Biography

(Châtillon-sous-Bagneux, 1974)

Après des études au CNSM de Paris où il remporte 5 premiers prix (analyse, esthétique, orchestration, composition, histoire de la musique), il participe au cursus d'informatique de l'Ircam. Il débute ensuite une carrière internationale, et collabore avec de prestigieux solistes (Michel Dalberto, Barbara Hendricks, Paul Meyer, Emmanuel Pahud, Jean-Guihen Queyras), chefs d'orchestres (Pierre Boulez, Laurent Cuniot, Péter Eötvös, Laurence Equilbey, Gunter Herbig, Bernhard Kontarsky, Emmanuel Krivine, Jonathan Nott, François-Xavier Roth), ensembles (Alternance, Accentus, InterContemporain, TM+, quatuor Danel), et orchestres (Bamberg, La Chambre Philharmonique, radio de Francfort, académie de Lucerne, orchestre de Paris, radio de Sarrebrücken).

Son catalogue, comprenant une cinquantaine de pièces, aborde de multiples genres, du solo à l'opéra. Ses oeuvres ont été programmées dans des salles de concerts comme le Concertgebouw d'Amsterdam, la Philharmonie de Cologne, le KKL à Lucerne, l'auditorium de la radio de Madrid, la Scala de Milan, le Teatro San Carlo de Naples, Carnegie Hall et le Lincoln Center à New York, la Cité de la musique, la salle Gaveau, et le théâtre des Champs Elysées à Paris.?Il reçoit plusieurs distinctions dans des concours internationaux (Stuttgart en 1999, Tribune des compositeurs de l'Unesco en 2001), les prix Hervé Dugardin et Georges Enesco de la Sacem en 2000 et 2005, le prix André Caplet de l'Institut en 2005, le prix Belmont de la fondation Forberg-Schneider en 2007, et de nombreuses récompenses pour ses enregistrements discographiques (dont deux "coups de coeur" de l'académie Charles Cros). Il est en résidence au festival Octobre en Normandie pour son édition 2001, à Bologne dans le cadre du programme "Villa Médicis hors les murs" de l'AFAA en 2002, à l'Académie de France à Rome (Villa Médicis) en 2004-2005, et au festival de Besançon pour ses éditions 2006 et 2007.
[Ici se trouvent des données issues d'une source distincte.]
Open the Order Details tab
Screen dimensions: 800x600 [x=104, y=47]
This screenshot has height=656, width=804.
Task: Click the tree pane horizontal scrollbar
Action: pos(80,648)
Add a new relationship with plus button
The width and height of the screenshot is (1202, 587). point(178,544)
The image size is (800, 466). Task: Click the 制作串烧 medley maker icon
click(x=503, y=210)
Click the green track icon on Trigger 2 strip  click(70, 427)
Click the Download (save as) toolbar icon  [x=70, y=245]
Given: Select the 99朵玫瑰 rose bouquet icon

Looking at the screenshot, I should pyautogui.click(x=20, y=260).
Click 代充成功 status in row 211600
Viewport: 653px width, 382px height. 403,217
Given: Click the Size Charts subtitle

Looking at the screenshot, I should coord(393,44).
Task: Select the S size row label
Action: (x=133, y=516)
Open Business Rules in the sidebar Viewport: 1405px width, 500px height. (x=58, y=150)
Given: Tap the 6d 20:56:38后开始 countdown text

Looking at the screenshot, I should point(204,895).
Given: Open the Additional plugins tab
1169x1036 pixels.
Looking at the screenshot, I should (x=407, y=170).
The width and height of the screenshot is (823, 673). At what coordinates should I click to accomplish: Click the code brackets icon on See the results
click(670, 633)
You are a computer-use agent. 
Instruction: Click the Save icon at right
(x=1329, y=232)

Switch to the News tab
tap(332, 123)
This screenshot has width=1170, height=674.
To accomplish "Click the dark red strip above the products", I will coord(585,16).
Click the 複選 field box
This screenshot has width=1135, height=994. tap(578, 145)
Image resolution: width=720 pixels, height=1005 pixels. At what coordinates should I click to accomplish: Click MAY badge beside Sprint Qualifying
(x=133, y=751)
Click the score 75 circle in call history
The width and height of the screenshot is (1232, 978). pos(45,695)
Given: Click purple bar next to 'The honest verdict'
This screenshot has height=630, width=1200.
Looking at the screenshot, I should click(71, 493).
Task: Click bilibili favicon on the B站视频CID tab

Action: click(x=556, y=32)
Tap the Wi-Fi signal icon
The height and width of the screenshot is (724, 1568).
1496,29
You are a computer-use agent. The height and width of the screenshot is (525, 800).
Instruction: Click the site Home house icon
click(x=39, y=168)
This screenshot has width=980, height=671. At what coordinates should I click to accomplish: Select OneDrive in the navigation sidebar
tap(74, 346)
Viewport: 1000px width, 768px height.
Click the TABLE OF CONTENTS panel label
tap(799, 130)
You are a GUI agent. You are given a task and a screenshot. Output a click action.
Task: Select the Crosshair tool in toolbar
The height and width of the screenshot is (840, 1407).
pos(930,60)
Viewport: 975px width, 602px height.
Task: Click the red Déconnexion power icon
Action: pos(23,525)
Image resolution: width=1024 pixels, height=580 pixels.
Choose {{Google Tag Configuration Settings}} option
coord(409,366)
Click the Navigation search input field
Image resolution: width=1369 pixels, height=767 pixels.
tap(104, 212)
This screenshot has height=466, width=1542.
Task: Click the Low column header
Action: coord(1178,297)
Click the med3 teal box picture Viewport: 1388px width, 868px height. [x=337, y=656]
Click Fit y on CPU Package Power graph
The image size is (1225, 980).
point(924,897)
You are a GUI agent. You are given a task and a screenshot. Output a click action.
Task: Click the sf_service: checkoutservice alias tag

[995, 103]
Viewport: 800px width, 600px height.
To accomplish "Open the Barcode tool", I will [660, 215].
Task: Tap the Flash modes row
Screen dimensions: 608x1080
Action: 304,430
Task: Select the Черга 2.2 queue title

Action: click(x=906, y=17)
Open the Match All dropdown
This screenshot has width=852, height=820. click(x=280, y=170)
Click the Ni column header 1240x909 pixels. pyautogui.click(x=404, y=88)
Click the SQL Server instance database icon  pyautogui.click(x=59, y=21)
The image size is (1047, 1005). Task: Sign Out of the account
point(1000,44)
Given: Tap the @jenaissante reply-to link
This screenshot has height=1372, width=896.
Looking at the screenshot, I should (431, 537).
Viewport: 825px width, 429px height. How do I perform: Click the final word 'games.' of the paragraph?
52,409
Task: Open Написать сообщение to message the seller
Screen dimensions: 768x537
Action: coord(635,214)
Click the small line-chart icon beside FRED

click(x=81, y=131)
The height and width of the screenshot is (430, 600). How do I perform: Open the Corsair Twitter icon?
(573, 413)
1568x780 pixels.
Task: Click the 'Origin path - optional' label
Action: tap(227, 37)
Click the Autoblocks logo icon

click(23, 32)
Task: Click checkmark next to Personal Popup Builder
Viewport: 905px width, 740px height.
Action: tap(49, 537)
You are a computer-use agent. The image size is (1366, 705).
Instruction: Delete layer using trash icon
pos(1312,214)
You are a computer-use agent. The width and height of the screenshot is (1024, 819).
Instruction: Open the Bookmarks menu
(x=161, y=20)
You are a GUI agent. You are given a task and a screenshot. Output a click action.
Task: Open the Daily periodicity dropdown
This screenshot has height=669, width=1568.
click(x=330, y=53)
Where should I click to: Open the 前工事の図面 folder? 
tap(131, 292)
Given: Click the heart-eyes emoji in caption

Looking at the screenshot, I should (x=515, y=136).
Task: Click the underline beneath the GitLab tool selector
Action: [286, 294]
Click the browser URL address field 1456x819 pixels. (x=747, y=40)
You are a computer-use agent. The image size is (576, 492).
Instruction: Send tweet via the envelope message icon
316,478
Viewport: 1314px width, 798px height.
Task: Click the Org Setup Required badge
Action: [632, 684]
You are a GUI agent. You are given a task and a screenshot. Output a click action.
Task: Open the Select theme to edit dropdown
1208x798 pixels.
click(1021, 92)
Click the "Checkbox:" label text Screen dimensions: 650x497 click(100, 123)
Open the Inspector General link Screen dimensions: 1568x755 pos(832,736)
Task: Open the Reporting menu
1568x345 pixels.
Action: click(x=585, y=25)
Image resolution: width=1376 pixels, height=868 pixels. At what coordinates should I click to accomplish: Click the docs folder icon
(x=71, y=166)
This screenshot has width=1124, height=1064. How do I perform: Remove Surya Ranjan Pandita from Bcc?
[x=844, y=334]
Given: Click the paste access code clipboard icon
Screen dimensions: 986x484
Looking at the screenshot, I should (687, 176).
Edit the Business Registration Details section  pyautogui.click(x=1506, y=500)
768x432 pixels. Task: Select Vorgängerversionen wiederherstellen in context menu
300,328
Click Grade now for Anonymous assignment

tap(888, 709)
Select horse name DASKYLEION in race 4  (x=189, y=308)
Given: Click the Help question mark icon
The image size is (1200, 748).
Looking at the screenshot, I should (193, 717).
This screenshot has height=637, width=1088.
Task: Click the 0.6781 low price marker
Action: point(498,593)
Le festival Musica lui a consacré un portrait en 2006, autour de la création de l'Autre côté, opéra composé en collaboration avec le librettiste François Regnault, pour 7 chanteurs, choeur, percussions solistes, et grand orchestre.?Ses oeuvres sont publiées aux éditions Henry Lemoine.

Works

Cantate n° 3 sur Friedrich von Schiller

For choir and orchestra
Publication : Lemoine
2014 SELECTION

PREMIERE


15/11/2012? : Paris, Théâtre des Champs-Elysées?. Choeur de Radio France, Orchestre National de France, Daniele Gatti (conduc.)

NOTE


This is the second time that I have been asked to pay musical homage to Beethoven: following Riccardo Chailly's request, I incorporated the opening Bb from the Fourth Symphony into an orchestral piece written for the Leipzig Gwandhaus Orchestra. This new work uses the same instrumentation as the Ninth Symphony (with additional percussion) and quotes the opening sextuplet from the first movement of the symphony. As I had the possibility of incorporating a choir, the connection to the Ninth is also found in the poetry that will be sung: I chose various ideologically engaged texts by Schiller (poetic texts not taken from his dramatic works), which could even be considered vindictive, but that I treat in a more abstract, more contemplative manner; texts that are sometimes short, sometimes long, and use a particular prosody each time, each of which infers a different type of orchestration, infers a particular sonority. The choice of these poems can thus be considered as the first compositional act. ?This work (…) follows a first cantata with texts by Rilke and a second cantata with texts by Leopardi.??
Bruno Mantovani? (from an interview by C. Wasselin)

 

Concerto pour 2 altos et orchestre

Publication : Henry Lemoine
2010 SELECTION

NOTICE
The notion of conflict has been central to my concerns since I have been writing music. It has fed both my taste for the type of concerto, but also for spatialization. In recent years, I have tried to synthesize these two axes in the writing of pieces in which the solo part was assigned to various instruments of the same nature. Here, two violas are honored. In this long work (35 minutes), the two instruments operate either in a logic of fusion (homorhythmic) or in the fast relay that creates the illusion of a single melodic line led by the passage of a sound (joined with a space) to another. The conflict is also on a formal level, since some materials are presented juxtaposed, without any logic other than the search for contrast. By a set of returns, the form that finds its coherence is also based on an economy of means. Commissioned by Radio France, Orchestre Philharmonique de Liège and the WDR, the concerto is dedicated to its two creators Tabea Zimmermann and Antoine Tamestit.